El comisario entra a la habitación, ya están los tres dentro del calabozo, y el oficial vuelve a la realidad de este cuarto, a dejar de ser ese niño. Pero no es un hombre aún, entonces no es nada todavía. Cuando la voluntad es débil, o cobarde, las acciones se encadenan por sí solas como si obedecieran un impulso ajeno, y en su orden preciso e inevitable gestan aquella infamia que sus autores desean llevar a cabo pero que no se atreven a realizar. Para eso el comisario se para en la silla, comienza a atar la sábana a la viga del techo. Al oficial le quedará la tarea de esposarle a Tito las manos tras la espalda y meterle la cabeza dentro del nudo.
-¿Y el balde por si vomita? pregunta desde arriba de la silla el comisario.
El oficial se queda en silencio. Tito espera a un costado, no parece estar nervioso. Tal vez por la pastilla que le han molido en la empanada que le han dado, o quizás porque ya sabía desde hacía mucho tiempo y a su modo que su vida iría a terminar así. Observa al comisario hacer el nudo en la viga como si de aquello no dependiera su muerte, y lo único que se pregunta es si la araña será capaz de aparecerse en esta oscuridad que los rodea. El comisario tira de la sábana con fuerza, está satisfecho con el nudo que ha hecho, la sábana no va a rasgarse parece firme, capaz de soportar el peso que están por cargarle. Tito nota que el oficial ahora se mueve muy lentamente, su mano va hacia la cintura, busca eso que encuentra. Un segundo después el comisario se queda quieto, incómodo con los brazos todavía en alto porque siente en la espalda el contacto duro, firme y sostenido del caño de un arma. Tito retrocede unos metros.

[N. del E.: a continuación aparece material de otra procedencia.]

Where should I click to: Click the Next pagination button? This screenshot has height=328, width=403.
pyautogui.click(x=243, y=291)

-¿Qué hacés?, pregunta el comisario entre dientes.
Parado en la silla, de espaldas sin poder ver al oficial, el comisario vuelve a decir
-¿Qué es lo que hacés, pelotudo de mierda?

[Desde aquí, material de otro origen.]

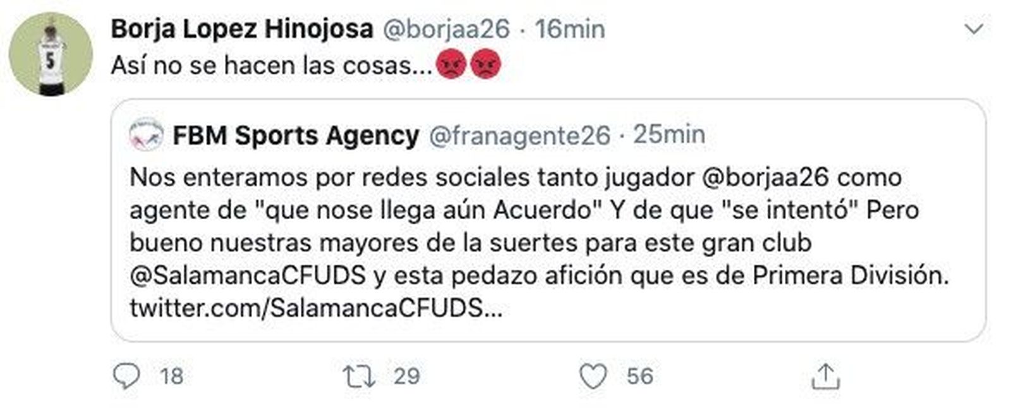Click the retweet count 29
Viewport: 1011px width, 408px height.
pos(406,376)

Tito observa la escena. No sabemos si comprende lo que sucede, pero ha dado varios pasos hacia atrás y su figura se desvanece casi por completo a medida que se interna en la penumbra del fondo.
-Me perdona, comisario, dice el oficial. Yo no puedo.
Su voz tiembla, está llena de culpa, de miedo también. Pero el caño de su arma sigue firme contra la espalda de su jefe. Es la claudicación del niño que ya no existe, y en el aire queda suspendida esa voz nueva que desconoce, la del hombre que se descubre siendo. El oficial siente en la nuca el cosquilleo nervioso de unos labios carnosos, húmedos, y llenos de baba, de ese caballo que le respira muy cerca, llenándole el rostro con ese aire caliente de su aliento. Da media vuelta, con el arma que ha desenfundado apunta hacia ese bulto brilloso, a esa masa de músculo y cuero, a esa bestia que lo observa. Las cuatro patas golpean con fuerza el piso. Entonces algo cambia de forma frente a la mirada del oficial. Algo grotesco y particular comienza a transformarse en el caballo, emerge de su cuello grueso el torso y los brazos desnudos de un hombre, cuyo rostro al principio es indefinido, pero luego se materializa. Es el hombre que venía en la camioneta del patrón para robarse a su madre. El oficial dispara. De su arma parte la bala hacia aquella oscuridad. La explosión los ensordece a los tres. Y aquel sonido se expande en el aire, llena la comisaria, aturde al monte entero, viaja por encima del caserío, alcanza a todos los habitantes despiertos o dormidos del pueblo. El comisario se arroja de la silla, se acurruca en el piso; sabe que no está herido, pero quiere protegerse. Tito emerge de la penumbra, su cuerpo se forma de a poco. Tiene una sonrisa estúpida en la boca, una felicidad que no coincide con esto que sucede. El oficial le hace un ademán con el arma para que salga del cuarto. El muchacho obedece, sin apuro, sale y camina por el pasillo. Se demora dentro de la casa, y después busca la puerta principal y abandona la comisaria hacia la noche libre.